Let’s imagine a tiny type system that has holes before type inference. I’m using GADTs to restrict some patterns, sometimes.
(* Type.ml *)
type complete
type incomplete
type _ t =
| Ptr : 'a t -> 'a t
| Number : _ t
| Hole : incomplete t
let complete_is_ptr (ty: complete t) : bool =
match ty with
| Ptr _ -> true
| Number -> false
let incomplete_is_ptr (ty : incomplete t) : bool =
match ty with
| Ptr _ -> true
| Number -> false
| Hole -> false
Now, this behaves entirely as expected, pattern matching is considered exhaustive in both cases.
However, if in another file I write the exact same complete_is_ptr function
(* Other.ml *)
open Type
let complete_is_ptr (ty: complete t) : bool =
match ty with
| Ptr _ -> true
| Number -> false
(*
4 | ..match ty with
5 | | Ptr _ -> true
6 | | Number -> false
Error (warning 8 [partial-match]): this pattern-matching is not exhaustive.
Here is an example of a case that is not matched:
Hole
*)
While Hole is not at element of complete t at all.
I tried adding a refute case, but the compiler assures me I’m wrong
open Type
let complete_is_ptr (ty: complete t) : bool =
match ty with
| Ptr _ -> true
| Number -> false
| _ -> .
(*
7 | | _ -> .
^
Error: This match case could not be refuted.
Here is an example of a value that would reach it: Hole
*)
Why is the type-checker detecting the exhaustiveness when it is in the same file, and not when it’s in another file?
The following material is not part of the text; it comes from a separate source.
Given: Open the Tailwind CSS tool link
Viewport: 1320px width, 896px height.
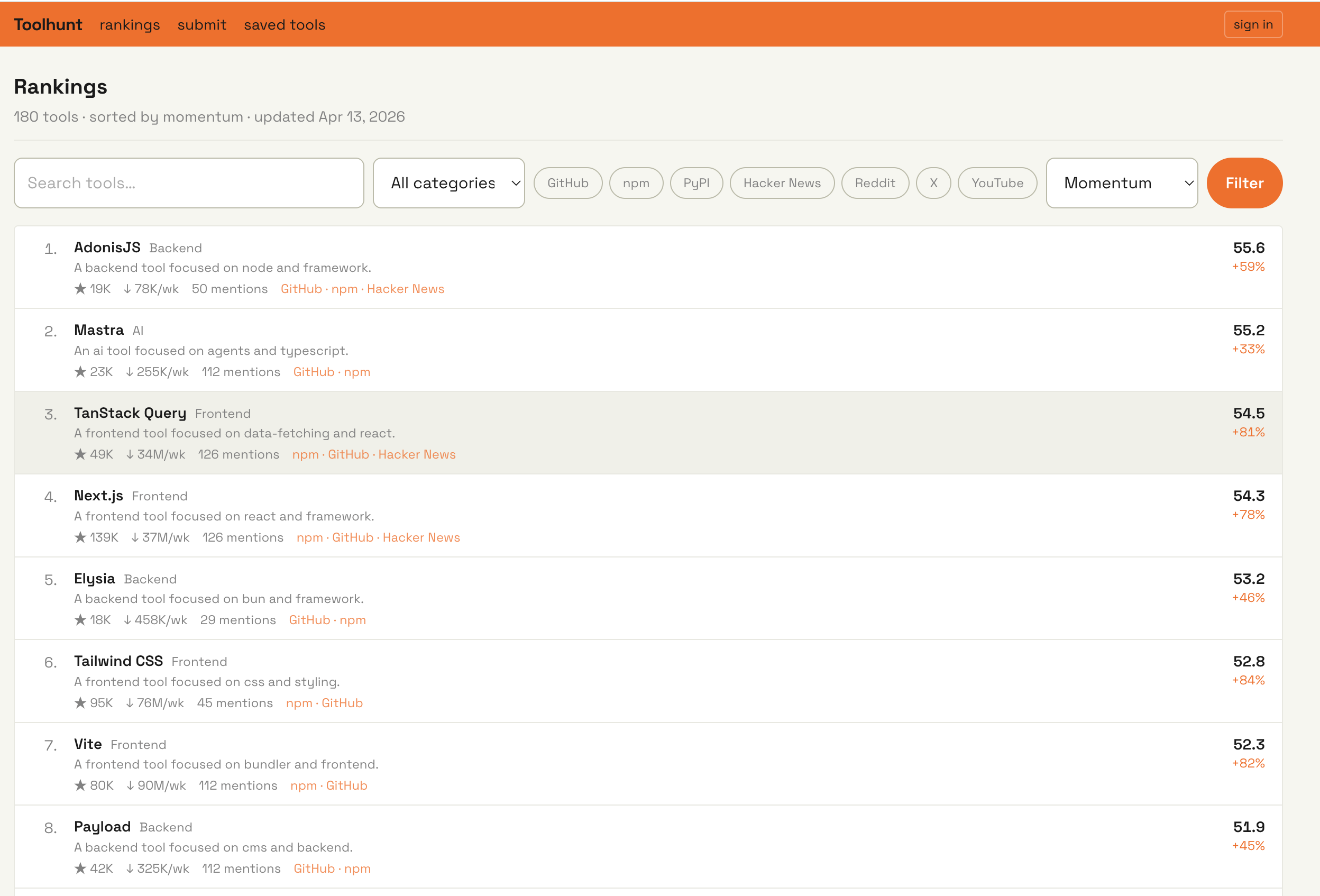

You should always add a constructor when defining type-level tag,
type complete = Complete_tag
type incomplete = Incomplete_tag
Otherwise, when you are in a different module that the one that defined the abstract types, the typechecker cannot rule out the possibility that the two types are in fact equal, and worse that there might be some equality complete = incomplete laying around somewhere.
Consider for instance, this implementation
type ('a,'b) eq = Refl: ('a,'a) eq
module Type : sig
type complete
type incomplete
val secret: (complete,incomplete) eq
end = struct
type complete
type incomplete = complete
let secret = Refl
end
With this implementation, I can write a function
let complete (x: Type.incomplete t): Type.complete t =
let Refl = Type.secret in x
and the pattern matching in
let complete_is_ptr (ty: complete t) : bool =
match ty with
| Ptr _ -> true
| Number -> false
is indeed not exhaustive because it does not cover the case complete Hole.
No, as far as I know, such deep identity functions (which are just proving that a complete t is in fact also an incomplete t) are an unfortunate necessity.